• [Task instructions] Convert the entries below into a JSON list of strings, one string per line, skipping blank lines. Leave the pictures out.

• [Provided data]
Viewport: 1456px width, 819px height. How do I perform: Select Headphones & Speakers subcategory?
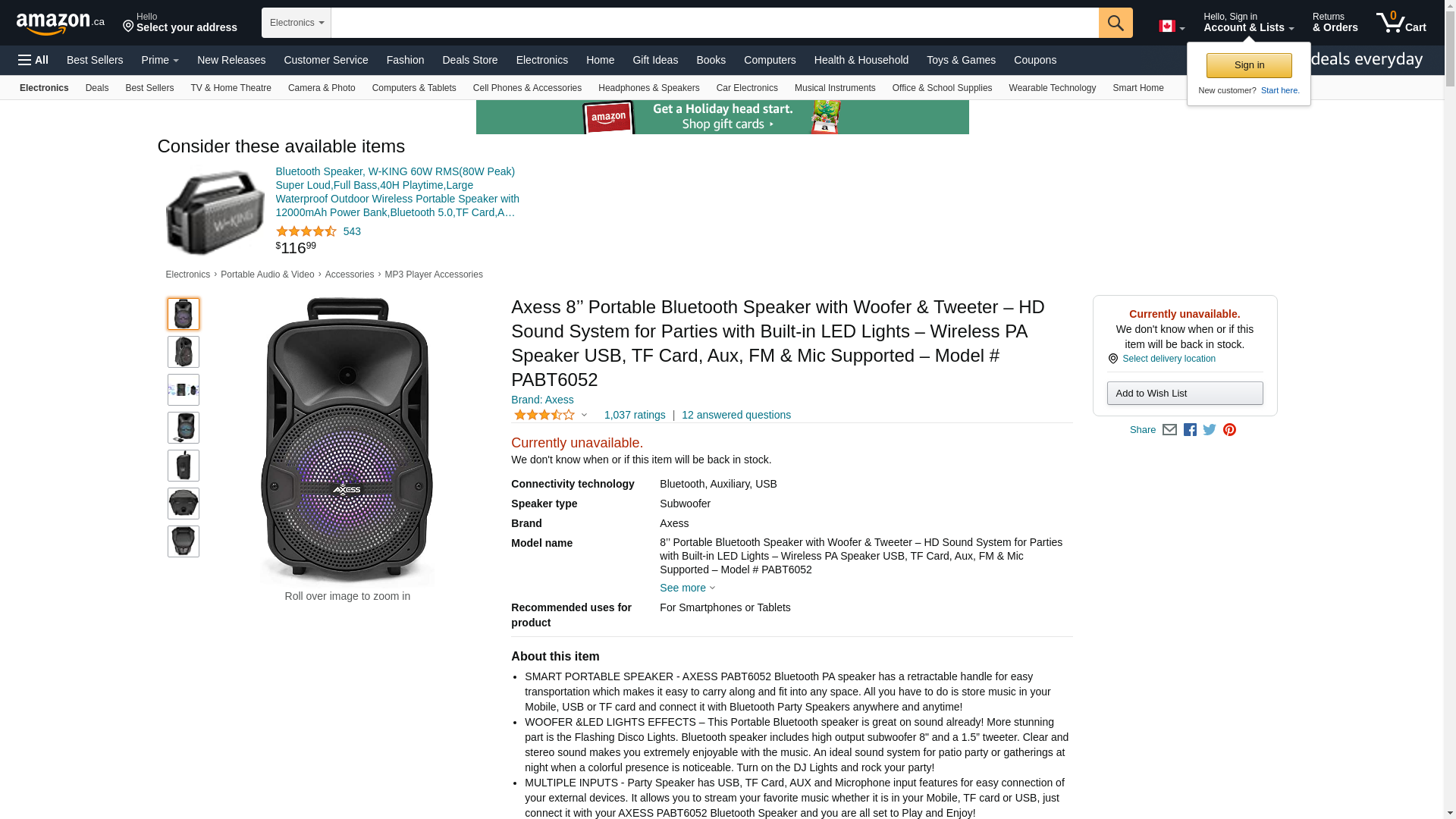[x=648, y=88]
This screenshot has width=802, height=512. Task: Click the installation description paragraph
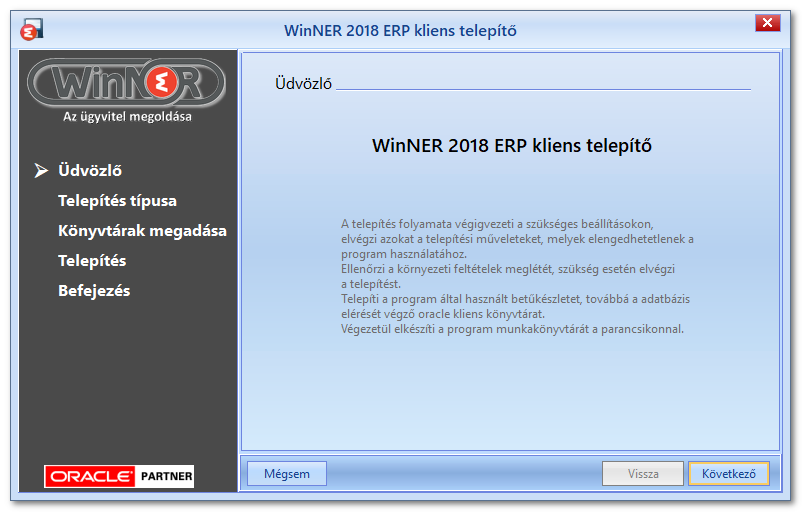point(517,276)
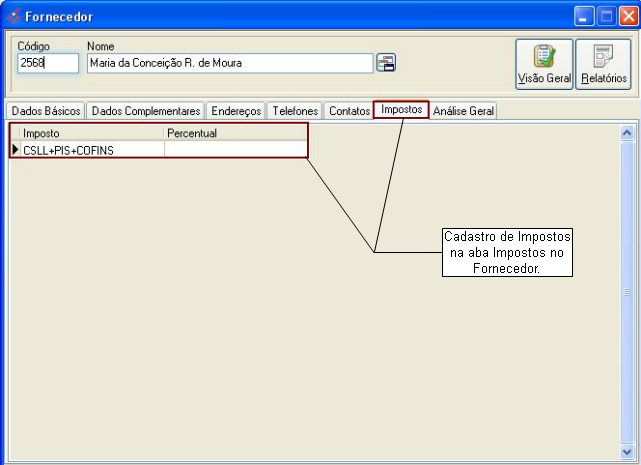Focus the Código input field
Viewport: 641px width, 465px height.
pyautogui.click(x=48, y=63)
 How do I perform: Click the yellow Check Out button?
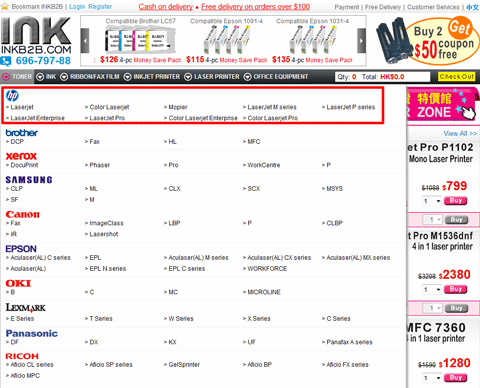pyautogui.click(x=457, y=77)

• [Exercise solution]
[
  "Viewport: 1456px width, 819px height. How do I perform: Select Headphones & Speakers subcategory?",
  "[x=648, y=88]",
  "This screenshot has width=802, height=512. Task: Click the installation description paragraph",
  "point(517,276)",
  "Focus the Código input field",
  "Viewport: 641px width, 465px height.",
  "pyautogui.click(x=48, y=63)",
  " How do I perform: Click the yellow Check Out button?",
  "pyautogui.click(x=457, y=77)"
]